Top of Data extracts

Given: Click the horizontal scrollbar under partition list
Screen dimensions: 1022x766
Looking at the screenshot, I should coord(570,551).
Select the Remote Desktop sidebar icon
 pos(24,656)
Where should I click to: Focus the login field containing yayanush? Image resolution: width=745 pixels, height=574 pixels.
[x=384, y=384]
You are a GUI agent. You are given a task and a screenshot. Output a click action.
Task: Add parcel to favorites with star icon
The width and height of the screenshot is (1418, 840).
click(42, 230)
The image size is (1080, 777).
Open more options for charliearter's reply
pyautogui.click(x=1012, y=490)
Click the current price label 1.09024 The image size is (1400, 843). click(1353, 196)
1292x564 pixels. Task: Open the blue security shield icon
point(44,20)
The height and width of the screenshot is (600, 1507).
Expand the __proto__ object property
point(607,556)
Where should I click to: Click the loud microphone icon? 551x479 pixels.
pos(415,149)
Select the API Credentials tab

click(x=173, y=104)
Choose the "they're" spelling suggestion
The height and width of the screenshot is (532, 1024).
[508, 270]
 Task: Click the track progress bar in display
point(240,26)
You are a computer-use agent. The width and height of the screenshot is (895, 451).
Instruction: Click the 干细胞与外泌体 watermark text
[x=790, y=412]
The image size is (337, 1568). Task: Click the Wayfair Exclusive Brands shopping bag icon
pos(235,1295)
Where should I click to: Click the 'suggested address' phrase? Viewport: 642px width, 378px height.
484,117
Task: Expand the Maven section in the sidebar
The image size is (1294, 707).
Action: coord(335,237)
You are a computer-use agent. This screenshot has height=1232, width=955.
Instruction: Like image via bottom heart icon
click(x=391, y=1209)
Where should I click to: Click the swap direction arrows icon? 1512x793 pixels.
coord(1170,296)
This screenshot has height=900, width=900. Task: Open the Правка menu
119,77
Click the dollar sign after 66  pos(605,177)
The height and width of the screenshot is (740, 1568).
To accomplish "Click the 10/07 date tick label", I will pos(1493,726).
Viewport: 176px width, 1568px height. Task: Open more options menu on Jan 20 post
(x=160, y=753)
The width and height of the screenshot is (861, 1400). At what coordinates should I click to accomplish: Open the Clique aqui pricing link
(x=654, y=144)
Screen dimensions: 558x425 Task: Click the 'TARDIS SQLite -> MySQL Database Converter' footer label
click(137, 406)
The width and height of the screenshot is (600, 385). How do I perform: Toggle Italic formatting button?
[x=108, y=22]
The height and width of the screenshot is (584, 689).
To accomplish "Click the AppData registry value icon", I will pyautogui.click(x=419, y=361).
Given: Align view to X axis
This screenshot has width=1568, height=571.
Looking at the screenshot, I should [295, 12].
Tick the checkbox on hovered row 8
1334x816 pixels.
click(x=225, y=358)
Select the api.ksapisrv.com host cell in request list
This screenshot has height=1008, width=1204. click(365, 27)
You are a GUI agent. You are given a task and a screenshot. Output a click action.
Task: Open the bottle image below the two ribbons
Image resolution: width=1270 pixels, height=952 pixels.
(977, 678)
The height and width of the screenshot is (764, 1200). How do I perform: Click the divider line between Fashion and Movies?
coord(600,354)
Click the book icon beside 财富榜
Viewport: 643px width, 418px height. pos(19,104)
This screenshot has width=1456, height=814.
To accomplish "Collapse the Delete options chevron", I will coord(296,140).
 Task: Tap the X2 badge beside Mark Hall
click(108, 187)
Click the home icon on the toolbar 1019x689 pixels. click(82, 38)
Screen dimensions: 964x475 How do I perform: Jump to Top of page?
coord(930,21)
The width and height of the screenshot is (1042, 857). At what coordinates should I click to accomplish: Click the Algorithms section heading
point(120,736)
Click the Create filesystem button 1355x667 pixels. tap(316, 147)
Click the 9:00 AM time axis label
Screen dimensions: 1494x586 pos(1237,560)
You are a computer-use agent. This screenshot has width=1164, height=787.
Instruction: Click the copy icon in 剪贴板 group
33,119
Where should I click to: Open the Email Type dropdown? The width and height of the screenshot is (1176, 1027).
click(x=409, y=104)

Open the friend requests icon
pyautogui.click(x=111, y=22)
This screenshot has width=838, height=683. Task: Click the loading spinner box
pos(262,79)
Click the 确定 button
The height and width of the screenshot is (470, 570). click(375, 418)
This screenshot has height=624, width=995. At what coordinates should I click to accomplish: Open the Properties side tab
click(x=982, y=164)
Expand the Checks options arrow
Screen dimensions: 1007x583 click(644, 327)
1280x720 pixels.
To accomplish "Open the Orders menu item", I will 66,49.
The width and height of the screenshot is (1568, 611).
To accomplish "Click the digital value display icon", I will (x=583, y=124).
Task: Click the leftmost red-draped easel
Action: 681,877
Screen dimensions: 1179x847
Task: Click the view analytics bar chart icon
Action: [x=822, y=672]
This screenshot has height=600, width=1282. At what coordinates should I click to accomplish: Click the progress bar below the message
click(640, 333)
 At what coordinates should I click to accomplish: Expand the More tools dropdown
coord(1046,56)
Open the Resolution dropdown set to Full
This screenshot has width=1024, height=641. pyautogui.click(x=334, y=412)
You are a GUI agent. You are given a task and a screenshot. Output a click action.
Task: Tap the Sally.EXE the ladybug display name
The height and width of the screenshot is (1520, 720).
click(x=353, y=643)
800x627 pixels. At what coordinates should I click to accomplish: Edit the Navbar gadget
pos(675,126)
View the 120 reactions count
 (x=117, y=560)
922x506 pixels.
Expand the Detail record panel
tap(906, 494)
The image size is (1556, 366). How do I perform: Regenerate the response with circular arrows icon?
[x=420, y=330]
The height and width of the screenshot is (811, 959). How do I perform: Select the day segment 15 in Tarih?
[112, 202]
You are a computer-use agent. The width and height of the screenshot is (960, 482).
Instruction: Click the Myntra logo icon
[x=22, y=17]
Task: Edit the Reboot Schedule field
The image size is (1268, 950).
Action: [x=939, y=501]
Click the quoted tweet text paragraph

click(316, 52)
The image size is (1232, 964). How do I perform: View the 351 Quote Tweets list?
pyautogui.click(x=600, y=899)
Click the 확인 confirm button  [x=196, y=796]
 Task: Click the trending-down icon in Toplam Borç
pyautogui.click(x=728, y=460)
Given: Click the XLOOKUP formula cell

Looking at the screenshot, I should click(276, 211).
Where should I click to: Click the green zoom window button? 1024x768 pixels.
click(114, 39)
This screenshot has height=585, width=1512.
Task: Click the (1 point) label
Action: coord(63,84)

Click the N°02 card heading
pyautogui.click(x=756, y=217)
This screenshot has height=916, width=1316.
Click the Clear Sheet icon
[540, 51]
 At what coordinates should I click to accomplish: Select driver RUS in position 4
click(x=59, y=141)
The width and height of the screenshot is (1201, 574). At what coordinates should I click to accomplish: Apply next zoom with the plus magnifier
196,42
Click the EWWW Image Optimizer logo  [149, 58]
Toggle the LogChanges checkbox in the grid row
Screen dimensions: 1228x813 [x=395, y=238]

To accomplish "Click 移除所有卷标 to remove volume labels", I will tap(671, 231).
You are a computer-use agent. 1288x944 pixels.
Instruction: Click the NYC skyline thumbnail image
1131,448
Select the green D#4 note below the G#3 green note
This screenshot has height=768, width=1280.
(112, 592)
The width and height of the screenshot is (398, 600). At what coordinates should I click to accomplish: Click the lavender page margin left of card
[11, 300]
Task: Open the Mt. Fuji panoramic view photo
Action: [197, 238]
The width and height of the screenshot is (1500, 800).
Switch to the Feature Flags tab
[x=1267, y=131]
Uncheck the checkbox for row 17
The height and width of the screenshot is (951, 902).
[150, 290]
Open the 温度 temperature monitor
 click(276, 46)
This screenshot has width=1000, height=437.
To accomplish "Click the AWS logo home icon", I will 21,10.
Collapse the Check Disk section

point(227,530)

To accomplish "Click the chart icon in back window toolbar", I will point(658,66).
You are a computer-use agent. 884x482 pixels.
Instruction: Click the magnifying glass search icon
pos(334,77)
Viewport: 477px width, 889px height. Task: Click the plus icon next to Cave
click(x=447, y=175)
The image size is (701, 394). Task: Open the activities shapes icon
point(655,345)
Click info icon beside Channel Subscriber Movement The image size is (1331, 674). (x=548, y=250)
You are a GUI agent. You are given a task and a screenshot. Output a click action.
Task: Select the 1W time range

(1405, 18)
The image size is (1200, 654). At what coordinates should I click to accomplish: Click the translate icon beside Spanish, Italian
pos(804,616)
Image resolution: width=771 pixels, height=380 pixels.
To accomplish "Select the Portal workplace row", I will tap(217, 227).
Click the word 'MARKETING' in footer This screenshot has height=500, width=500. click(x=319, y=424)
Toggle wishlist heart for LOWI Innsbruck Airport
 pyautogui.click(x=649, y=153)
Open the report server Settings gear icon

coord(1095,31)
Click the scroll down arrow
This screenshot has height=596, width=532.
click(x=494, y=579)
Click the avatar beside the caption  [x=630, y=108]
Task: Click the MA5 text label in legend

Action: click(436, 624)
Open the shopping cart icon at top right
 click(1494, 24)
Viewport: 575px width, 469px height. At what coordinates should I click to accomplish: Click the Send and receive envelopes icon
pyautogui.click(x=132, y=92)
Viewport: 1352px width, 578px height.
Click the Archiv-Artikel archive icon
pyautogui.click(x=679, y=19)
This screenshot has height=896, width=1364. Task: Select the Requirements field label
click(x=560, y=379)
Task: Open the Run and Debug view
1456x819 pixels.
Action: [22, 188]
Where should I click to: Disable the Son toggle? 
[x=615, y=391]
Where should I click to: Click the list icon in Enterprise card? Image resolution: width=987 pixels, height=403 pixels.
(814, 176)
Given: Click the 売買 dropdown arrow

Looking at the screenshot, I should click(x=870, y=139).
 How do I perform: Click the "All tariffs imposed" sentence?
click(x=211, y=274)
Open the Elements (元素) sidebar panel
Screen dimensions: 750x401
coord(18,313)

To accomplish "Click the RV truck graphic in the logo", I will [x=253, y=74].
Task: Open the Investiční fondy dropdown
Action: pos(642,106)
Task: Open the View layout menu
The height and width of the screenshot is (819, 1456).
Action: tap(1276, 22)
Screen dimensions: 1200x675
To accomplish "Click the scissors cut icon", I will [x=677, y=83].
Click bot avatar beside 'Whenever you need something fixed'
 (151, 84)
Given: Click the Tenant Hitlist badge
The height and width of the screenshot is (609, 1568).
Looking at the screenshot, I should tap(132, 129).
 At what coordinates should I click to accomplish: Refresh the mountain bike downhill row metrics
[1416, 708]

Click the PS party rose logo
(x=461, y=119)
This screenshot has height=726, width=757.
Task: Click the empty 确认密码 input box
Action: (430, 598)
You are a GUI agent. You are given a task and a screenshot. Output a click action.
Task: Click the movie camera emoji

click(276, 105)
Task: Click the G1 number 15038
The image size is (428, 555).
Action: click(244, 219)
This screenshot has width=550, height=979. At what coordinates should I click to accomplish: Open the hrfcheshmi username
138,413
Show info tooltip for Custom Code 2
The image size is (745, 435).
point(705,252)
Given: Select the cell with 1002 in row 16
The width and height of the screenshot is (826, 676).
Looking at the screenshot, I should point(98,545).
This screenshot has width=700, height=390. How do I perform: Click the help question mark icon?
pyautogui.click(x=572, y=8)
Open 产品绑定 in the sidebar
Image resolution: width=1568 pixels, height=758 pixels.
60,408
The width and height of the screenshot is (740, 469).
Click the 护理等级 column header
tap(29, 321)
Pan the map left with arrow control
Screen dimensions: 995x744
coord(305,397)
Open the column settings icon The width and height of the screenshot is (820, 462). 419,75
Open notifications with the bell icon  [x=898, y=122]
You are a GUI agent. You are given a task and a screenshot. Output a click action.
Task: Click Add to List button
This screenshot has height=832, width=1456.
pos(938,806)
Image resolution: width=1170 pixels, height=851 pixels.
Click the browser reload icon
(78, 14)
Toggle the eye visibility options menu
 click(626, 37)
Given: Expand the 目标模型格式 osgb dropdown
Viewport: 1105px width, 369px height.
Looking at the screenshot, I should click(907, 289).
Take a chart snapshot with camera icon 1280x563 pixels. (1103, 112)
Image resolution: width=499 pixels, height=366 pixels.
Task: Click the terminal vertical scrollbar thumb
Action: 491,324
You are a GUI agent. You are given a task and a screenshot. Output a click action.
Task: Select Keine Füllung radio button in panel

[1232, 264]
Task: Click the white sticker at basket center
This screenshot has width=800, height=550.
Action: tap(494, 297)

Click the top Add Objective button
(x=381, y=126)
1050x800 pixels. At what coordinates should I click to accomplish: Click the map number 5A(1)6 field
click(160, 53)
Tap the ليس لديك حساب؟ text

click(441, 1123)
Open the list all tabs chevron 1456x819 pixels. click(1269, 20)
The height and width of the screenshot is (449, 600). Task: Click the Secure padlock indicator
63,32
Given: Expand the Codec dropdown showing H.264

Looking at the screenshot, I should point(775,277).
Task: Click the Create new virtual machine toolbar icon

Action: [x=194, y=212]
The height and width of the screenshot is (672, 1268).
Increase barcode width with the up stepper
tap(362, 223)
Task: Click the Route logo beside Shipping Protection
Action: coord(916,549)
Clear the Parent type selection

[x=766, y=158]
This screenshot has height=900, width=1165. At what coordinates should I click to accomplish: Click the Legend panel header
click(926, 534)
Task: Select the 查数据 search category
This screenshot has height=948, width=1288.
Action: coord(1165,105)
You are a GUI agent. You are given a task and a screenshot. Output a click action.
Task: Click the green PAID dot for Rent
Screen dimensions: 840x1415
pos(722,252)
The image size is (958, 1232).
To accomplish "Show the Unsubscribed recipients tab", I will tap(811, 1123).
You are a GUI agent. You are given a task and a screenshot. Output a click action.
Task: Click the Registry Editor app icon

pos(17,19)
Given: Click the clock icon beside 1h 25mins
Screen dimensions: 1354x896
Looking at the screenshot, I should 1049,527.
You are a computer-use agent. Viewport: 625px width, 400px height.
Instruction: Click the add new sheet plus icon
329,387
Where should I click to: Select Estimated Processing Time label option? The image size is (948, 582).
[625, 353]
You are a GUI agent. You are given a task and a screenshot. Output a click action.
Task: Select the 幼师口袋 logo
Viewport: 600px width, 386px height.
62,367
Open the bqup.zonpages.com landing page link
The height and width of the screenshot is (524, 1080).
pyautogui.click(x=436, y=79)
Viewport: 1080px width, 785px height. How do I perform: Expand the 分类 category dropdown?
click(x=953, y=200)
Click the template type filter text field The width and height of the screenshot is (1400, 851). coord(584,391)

Bottom of Data extracts

#### Try it
One line above contains "Where should I click to: Select". Output that line and each one after it, word for word, and nothing else.

#### Exercise solution
Where should I click to: Select Estimated Processing Time label option? The image size is (948, 582).
[625, 353]
You are a GUI agent. You are given a task and a screenshot. Output a click action.
Task: Select the 幼师口袋 logo
Viewport: 600px width, 386px height.
62,367
Open the bqup.zonpages.com landing page link
The height and width of the screenshot is (524, 1080).
pyautogui.click(x=436, y=79)
Viewport: 1080px width, 785px height. How do I perform: Expand the 分类 category dropdown?
click(x=953, y=200)
Click the template type filter text field The width and height of the screenshot is (1400, 851). coord(584,391)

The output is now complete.